The Federal Communications Commission is virtually clueless about the state of minority-owned media because the agency’s data are unreliable, a new government report has claimed.
As a result, neither the FCC nor Congress is capable of effectively addressing what is roundly believed to be a lamentable situation regarding broadcast stations owned and operated by women and minorities, the General Accountability Office said.
The GAO report, released Friday, recommended that the commission improve its ownership data collection and management systems.
“FCC collects data on the gender, race and ethnicity of radio and television station owners biennially,” the report stated. “However, we found that these data suffer from three weaknesses: (1) exemptions from filing for certain types of broadcast stations, such as noncommercial stations; (2) inadequate data quality procedures; and (3) problems with data storage and retrieval.”
Acknowledging that industry insiders agree that the number of broadcast outlets owned and operated by minorities and women is sharply limited, the report noted recent studies by watchdog group Free Press, which show that minorities own maybe 3% of full-power TV stations, women 5%.
The report cited three principal barriers to more ownership by minorities and women.
“Because more accurate, complete and reliable data would allow the FCC to better assess the impact of its rules and regulations and allow Congress to make more informed legislative decisions, we are recommending that FCC take steps to improve the reliability and accessibility of its data on the gender, race, and ethnicity of broadcast outlet owners,” the report said.

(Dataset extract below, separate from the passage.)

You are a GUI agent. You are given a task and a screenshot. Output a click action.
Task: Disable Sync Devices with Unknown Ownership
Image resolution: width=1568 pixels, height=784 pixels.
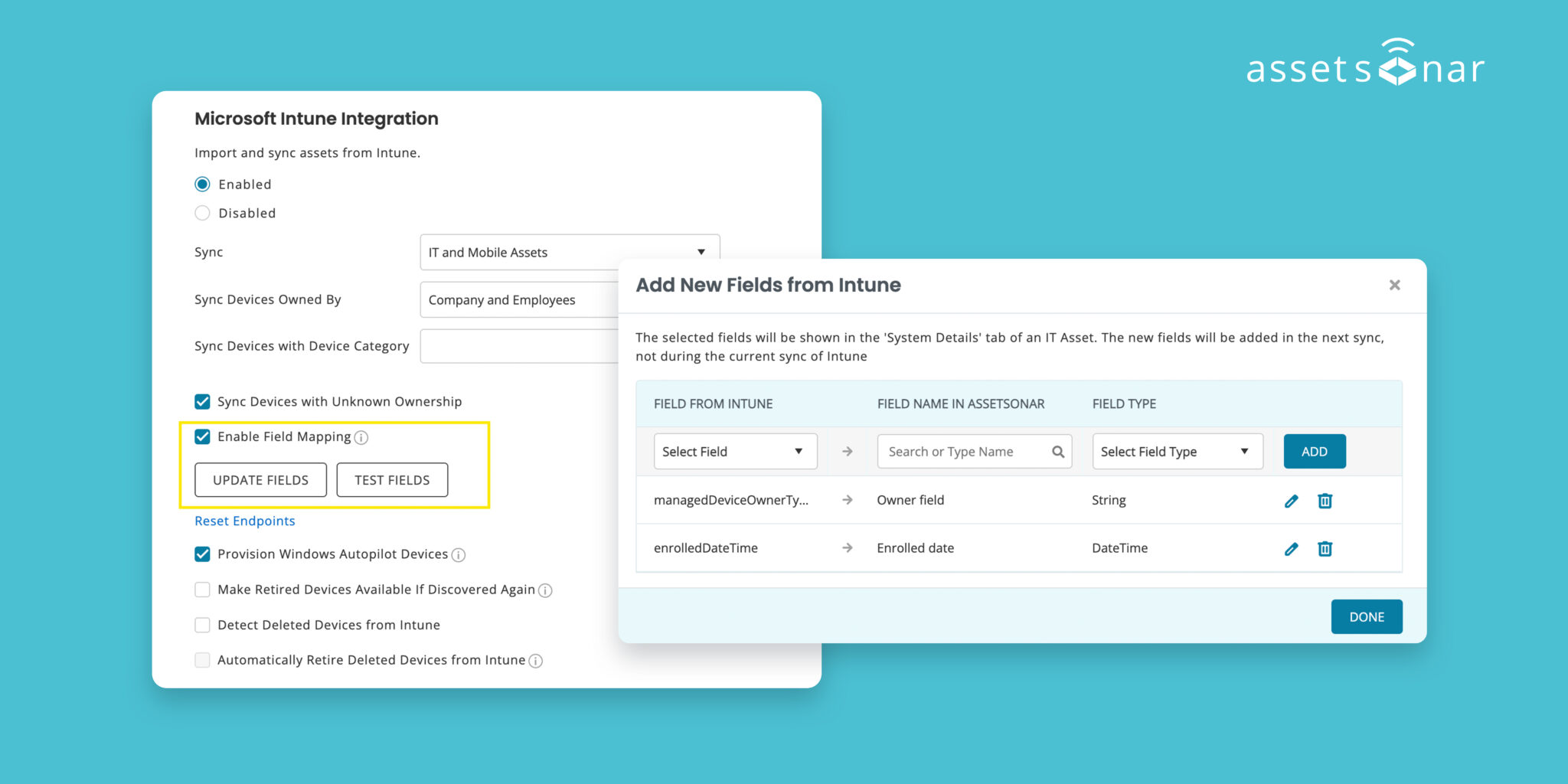pos(202,401)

“I am particularly concerned that the GAO found that the FCC does not have a reliable data set to describe the current state of diversity in broadcast ownership,” said House Energy and Commerce Committee chairman John Dingell (D-Mich.) in a statement. “If we are to foster further diversity in media ownership, we first need sound and reliable facts about the current state of affairs.”
Monica Desai, chief of the FCC Media Bureau, responded that the FCC has already initiated an open inquiry into how it can improve its ownership data. That step was one of four adopted last December, Desai said, all intended to foster more opportunity for minorities and women and small businesses in general in broadcast media ownership.